*** Source extract ***

Transcriptional regulatory co-expression network (TRN) inference and analysis of regulated target genes (regulons)
This analysis is part of our manuscript: Differential expression of starch and sucrose metabolic genes linked to varying biomass yield in Miscanthus hybrids Jose J De Vega, Ned Peel, Sarah J Purdy, Sarah Hawkins, Iain Donnison, Sarah Dyer, Kerrie Farrar
The TRN inference and regulon enrichment analysis was done with RTN v. 2.10.1 (Fletcher, Castro et al. 2013) and topGO v. 2.38.1 (Alexa and Rahnenfuhrer 2010).
The code is fully available in an R notebook (RTN_complete.Rmd) in this repository in Github. An online version of the R notebook is available here.
The normalise counts from our previous analysis with DESeq2 and the list of known TFs in M. sinensis were provided to the RTN package with default options. RTN uses permutation (1000 permutations, FDR < 0.05) to remove non-significant TF-target associations, and bootstrapping (100 bootstraps, 95% consensus) to remove unstable interactions, before applying the ARACNE algorithm (eps >= 0) for network reconstruction.
GO term enrichment in regulons with topGO was done using the list of target genes in a given regulon as gene-set instead of the list of DEGs. The overlap between the target genes in each regulon to the lists of DEGs was done by enrichment analysis with Master Regulatory Analysis (MRA) and two tail GSEA. MRA compared the list of DEGs (present/absent) with the members in each regulon. GSEA ranked the genes by expression fold-change and compared with either the activated (positive regulon) and repressed (negative regulon) subsets of each regulon. Both methods are implemented in the RTN package and were run with default options (except minimum regulon size of 5) for each of the tissues in the two studies: low against high NSC content hybrids, or hybrids against parents (heterosis). An igraph object was generated with RTN, exported to a xgmml file and imported into Cytoscape (v. 3.8.2) to plot the Network.
We compared the overlap between the target genes in each regulon and the lists of DEGs previously obtained to identify regulons enriched in DE genes. We later verified this analysis using two-tail GSEA including the expression fold-change to rank the genes. On the other hand, we identified the GO terms enriched (FDR <= 0.05) in each regulon to clarify the processes it may be involved. We identified 28 regulons that were (i) enriched with the “carbohydrate metabolism”, “generation of precursor metabolites and energy”, or “secondary metabolism” GO terms; and were also (ii) enriched in DEGs, or where the TF was DE. These 28 regulons contained 806 target genes in total, but only 134 were DE (Suppl. Table S16).
We annotated 5,045 transcription factors (TFs) in the M. sinensis proteome based on homology with the Plant Transcription Factor Database (Suppl. Table S5) (Jin, Tian et al. 2016). The set of target genes regulated by a given TF forms a regulon. We inferred the putative regulon of each TF based on co-expression between targets and TFs using the RTN package (Fletcher, Castro et al. 2013). For 4,427 TFs we identified at least one target gene (Suppl. Table S12). The complete TRN included 26,710 genes (nodes) and 57,643 links (edges).

*** End of Source extract ***
*** Information shown ***

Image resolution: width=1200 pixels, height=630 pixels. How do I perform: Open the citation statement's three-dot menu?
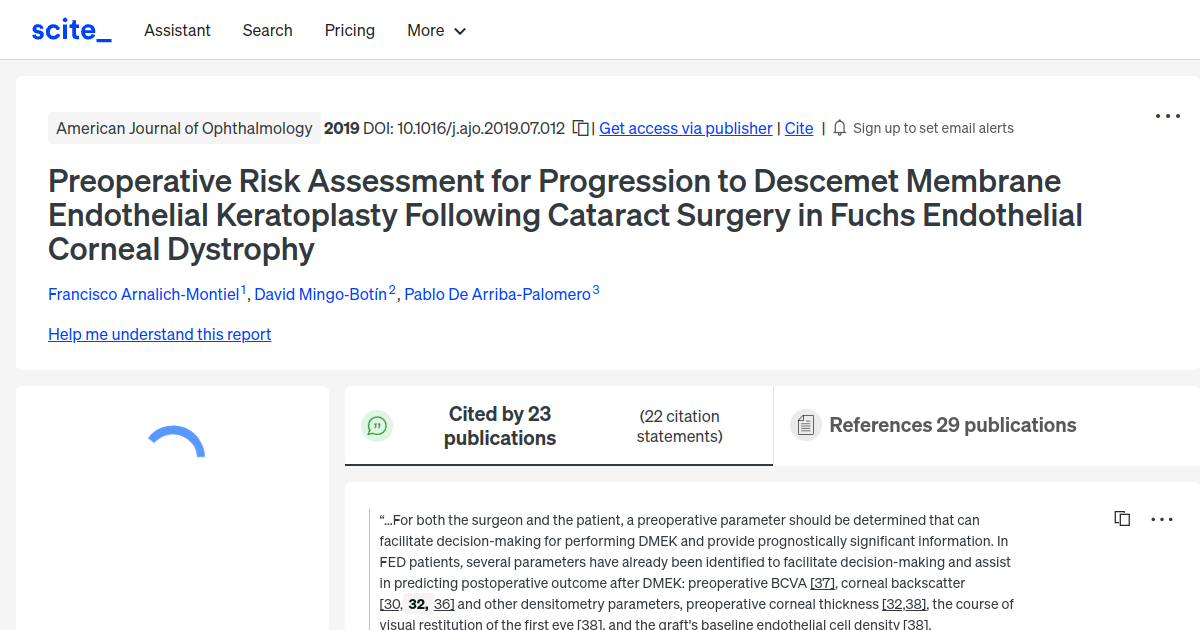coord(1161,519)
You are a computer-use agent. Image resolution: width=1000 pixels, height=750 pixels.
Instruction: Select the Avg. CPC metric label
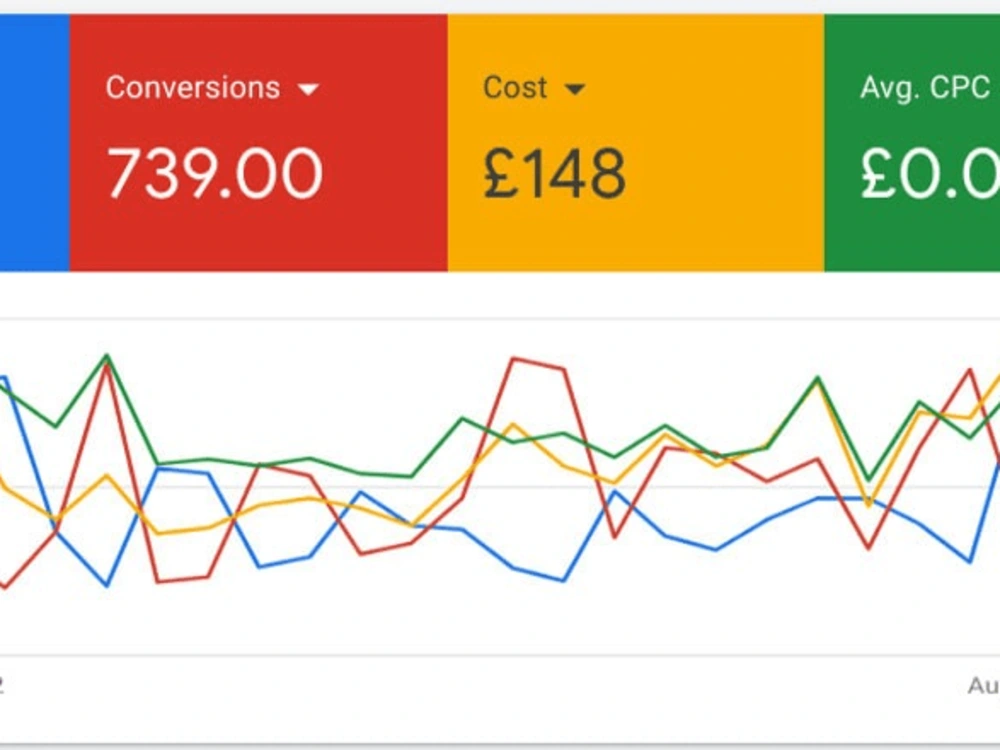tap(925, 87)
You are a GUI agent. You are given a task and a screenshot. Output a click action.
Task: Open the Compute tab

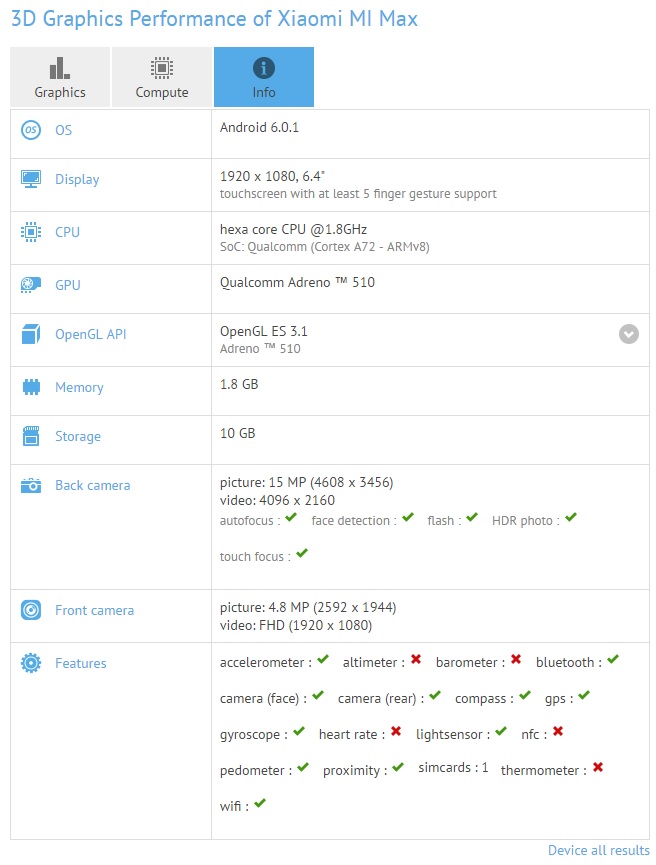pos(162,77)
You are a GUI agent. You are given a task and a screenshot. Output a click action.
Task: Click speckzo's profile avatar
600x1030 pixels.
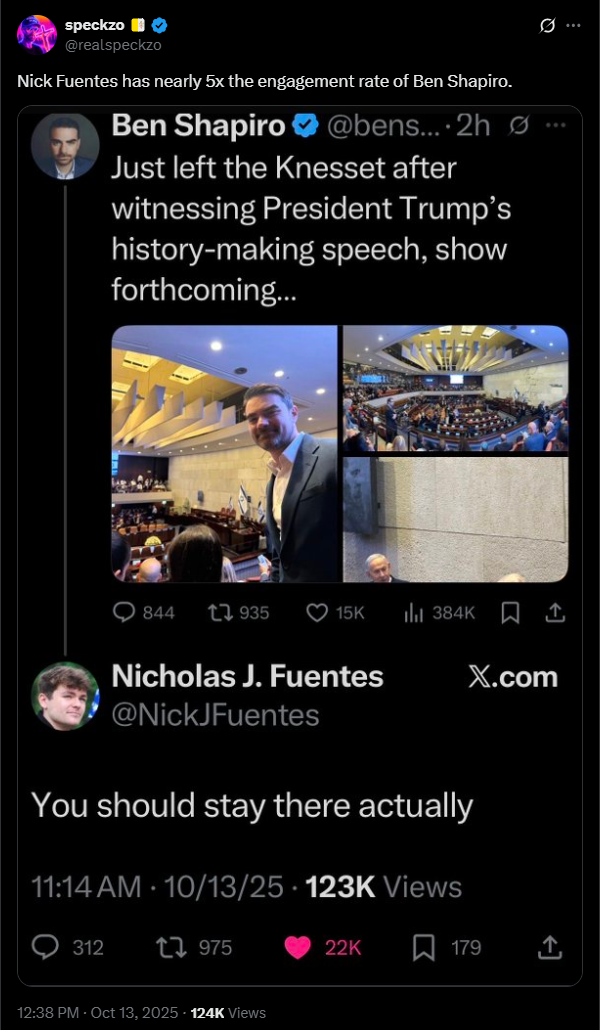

*** End of Information shown ***

▸ **Actions to take**
A - For the Miscanthus regulatory network text, mark each statement yes or no, citing the deciding words: (i) RTN removed non-significant TF-target associations using 1000 permutations; (ii) the network was plotted in Cytoscape version 3.8.1; (iii) all 806 target genes in the 28 selected regulons were differentially expressed.
B - Return the passage of the Miscanthus regulatory network text starting at "This analysis is" and ending at "and Rahnenfuhrer 2010).".
None of the material is needed for these tasks.

▸ **Responses per task**
A -
(i) Yes: "1000 permutations, FDR < 0.05"
(ii) No: "imported into Cytoscape (v. 3.8.2) to plot the Network"
(iii) No: "These 28 regulons contained 806 target genes in total, but only 134 were DE"

B -
This analysis is part of our manuscript: Differential expression of starch and sucrose metabolic genes linked to varying biomass yield in Miscanthus hybrids Jose J De Vega, Ned Peel, Sarah J Purdy, Sarah Hawkins, Iain Donnison, Sarah Dyer, Kerrie Farrar
The TRN inference and regulon enrichment analysis was done with RTN v. 2.10.1 (Fletcher, Castro et al. 2013) and topGO v. 2.38.1 (Alexa and Rahnenfuhrer 2010).